On the other hand, in Examples 1 to 4, no inclusions having a maximum length of more than 20 μm were observed, and the maximum lengths of the inclusions were 20 μm, 15 μm, 15 μm and 8 μm, and particles were generated. Infrequent.

FIG. 1 shows that as the maximum length of the inclusions existing in the cobalt alloy target material decreases, the frequency of generation of particles decreases, and when the maximum lengths of the inclusions are all 20 μm or less. Indicates that the frequency of occurrence of particles is 0 and that no particles are generated.

In the above Examples 1 to 4 and Comparative Examples 1 to 3, the Co-13 at% Cr-4 at% Ta alloy was used as the cobalt alloy as the cobalt alloy target material, and the above results were obtained. However, similar results are obtained when a cobalt alloy of another composition is used instead of the cobalt alloy.

[0037]

According to the cobalt alloy target material (sputtering target material made of a cobalt alloy) according to the present invention, particles are less likely to be generated during sputtering. Therefore, it is possible to form a cobalt alloy thin film by sputtering without causing performance degradation due to particles, and to improve the performance of the cobalt alloy thin film.

According to the method for producing a cobalt alloy target material according to the present invention, the maximum length of the internal inclusions is
The cobalt alloy target material according to the present invention having a size of 20 μm or less is obtained, and the reliability and ease of obtaining such a cobalt alloy target material are improved.
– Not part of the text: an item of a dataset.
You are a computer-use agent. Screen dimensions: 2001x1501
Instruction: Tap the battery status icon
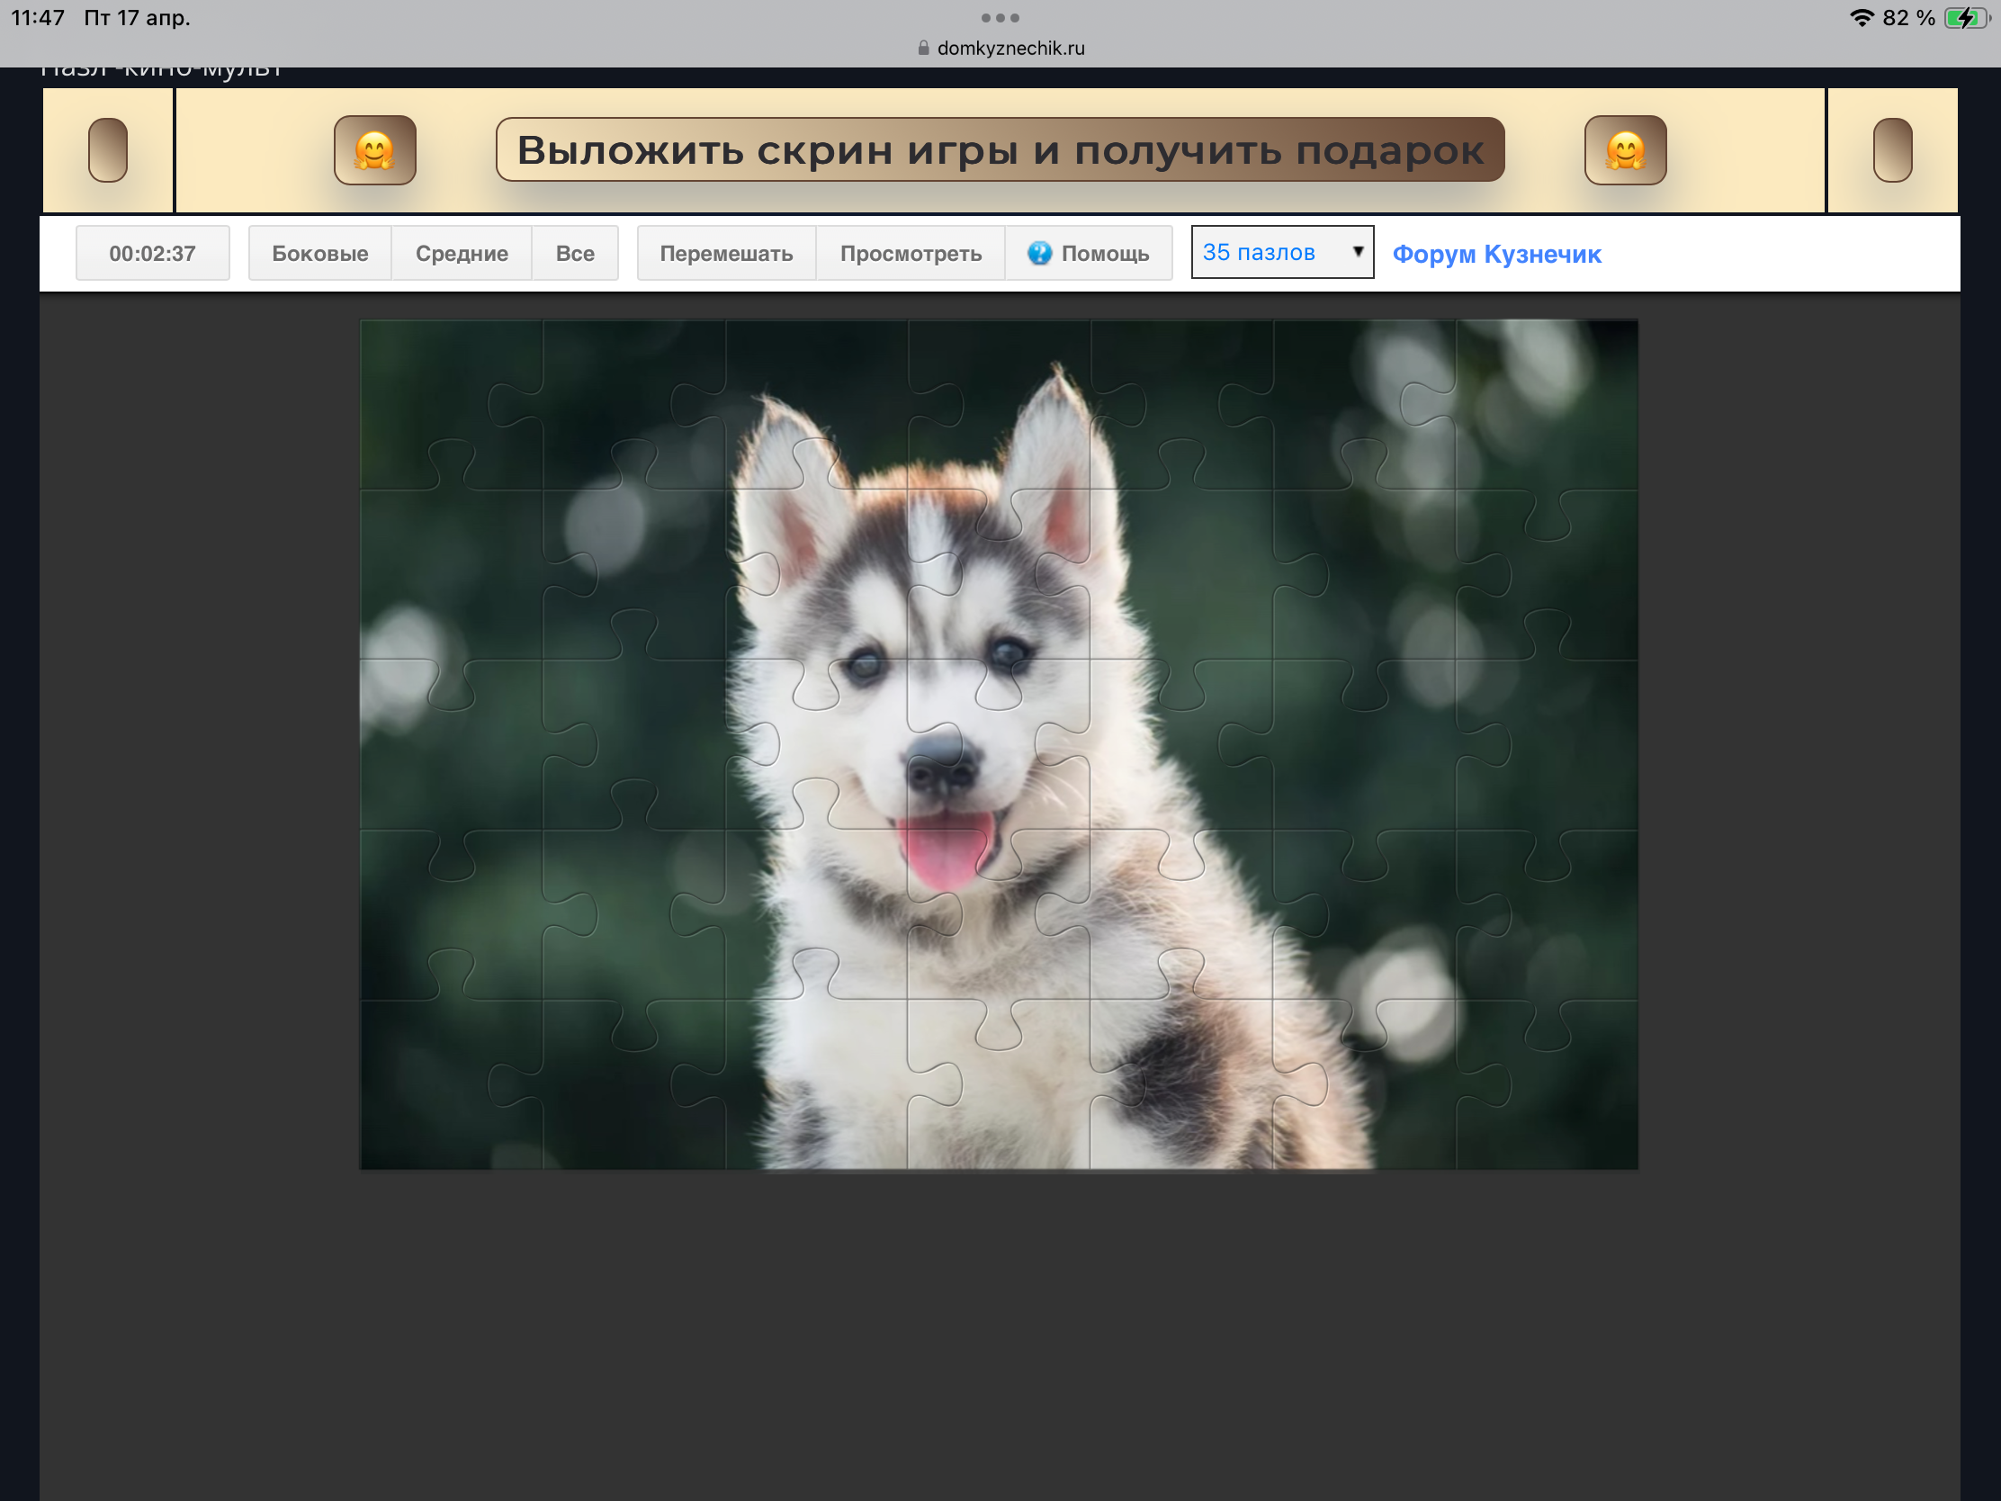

[Brief description of the drawings]

FIG. 1 is a diagram showing the relationship between the maximum length of inclusions existing in a cobalt alloy target material and the frequency of generation of particles according to examples and comparative examples of the present invention.

Claims (2)

[Claims] 1. The maximum length of all internal inclusions is 20 μm.
A sputtering target material comprising the following cobalt alloy. 2. A method for producing a sputtering target material comprising a cobalt alloy, wherein the ingot for producing the material is produced by a melting casting method including a vacuum arc melting step. Manufacturing method.